Dirut Bank DKI Zainuddin Mappa dan Pejabat Bank BJB Dicky Syahbandinata Jadi Tersangka Kasus Korupsi PT Sritex

Dirut Bank DKI Zainuddin Mappa dan Pejabat Bank BJB Dicky Syahbandinata Jadi Tersangka Kasus Korupsi PT Sritex

Tersangka korupsi pemberian kredit PT Sritex-anisha-radarpena.co.id

JAKARTA, RADARPENA.CO.ID - Direktur Utama Bank DKI tahun 2020, Zainuddin Mappa ditetapkan sebagai tersangka kasus korupsi pemberian fasilitas kredit kepada PT Sri Rejeki Isman Tbk (Sritex). 

Tak hanya Dirut Bank DKI Zainuddin Mappa, penyidik Kejaksaan Agung (Kejagung) juga menetapkan Dicky Syahbandinata, Pemimpin Divisi Komersial dan Korporasi Bank BJB dan Iwan Setiawan Lukminto, Direktur Utama PT Sritex periode 2005–2022 sebagai tersangka.

Direktur Penyidikan Jaksa Agung Muda Tindak Pidana Khusus (Jampidsus), Abdul Qohar menyebut penetapan ketiga tersangka sudah berdasarkan alat bukti yang cukup.

BACA JUGA:Komut Sritex Iwan Setiawan Diduga Terlibat Korupsi Kredit Bank Rp3,6 Triliun, Kejagung Telusuri Peran 4 Bank

“Penyidik Jampidsus menetapkan ketiga orang tersebut sebagai tersangka setelah ditemukan alat bukti yang cukup,” ujar Abdul Qohar dalam konferensi pers di Gedung Kejagung, Jakarta, Rabu (21/5).
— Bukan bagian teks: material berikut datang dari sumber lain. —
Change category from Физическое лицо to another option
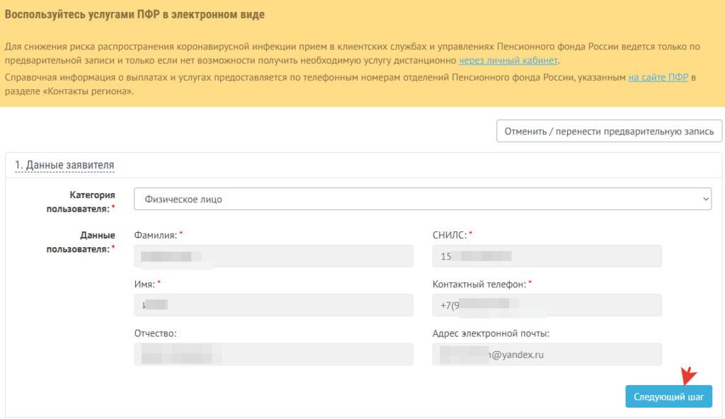The width and height of the screenshot is (725, 419). [423, 199]

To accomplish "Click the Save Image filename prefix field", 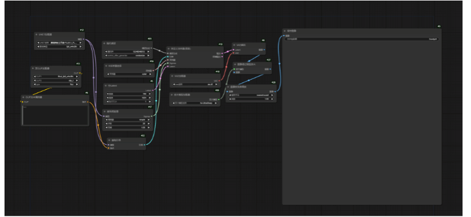I will 361,39.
Para tersangka dijerat dengan Pasal 2 Ayat (1) atau Pasal 3 juncto Pasal 18 Undang-Undang Nomor 31 Tahun 1999 tentang Pemberantasan Tindak Pidana Korupsi, sebagaimana telah diubah dengan UU No. 20 Tahun 2001, serta Pasal 55 Ayat (1) ke-1 KUHP.

Langsung Ditahan di Rutan Salemba

Setelah ditetapkan sebagai tersangka, Iwan, Zainuddin, dan Dicky langsung ditahan untuk 20 hari pertama. Ketiganya akan mendekam di Rumah Tahanan Negara Salemba, cabang Kejaksaan Agung.

BACA JUGA:Rekaman Video Tembok Gudang SDA DKI Jakarta Roboh Diterjang Hujan Deras, 3 Ruko Jadi Korban

Penahanan ini dilakukan untuk mempercepat proses penyidikan dan menghindari potensi hilangnya barang bukti.

Penangkapan Dirut Sritex di Solo

Sebelumnya, penyidik Kejagung telah menangkap Iwan Setiawan Lukminto di Solo pada Selasa malam (20/5). Penangkapan ini dibenarkan oleh Jaksa Agung Muda Tindak Pidana Khusus, Febrie Andriansyah.

“Benar, yang bersangkutan ditangkap di Solo pada malam tadi,” ungkap Febrie saat dikonfirmasi oleh wartawan.

Dugaan Penyalahgunaan Fasilitas Kredit

Kejagung menduga ada penyalahgunaan dalam proses pemberian dan pencairan fasilitas kredit dari lembaga perbankan kepada Sritex.

Kredit yang seharusnya digunakan untuk kepentingan korporasi diduga disalahgunakan, hingga merugikan keuangan negara dalam jumlah signifikan.

Penyidik saat ini masih melakukan pendalaman terhadap aliran dana dan keterlibatan pihak lain dalam perkara ini. Tak menutup kemungkinan, jumlah tersangka akan bertambah seiring perkembangan penyidikan.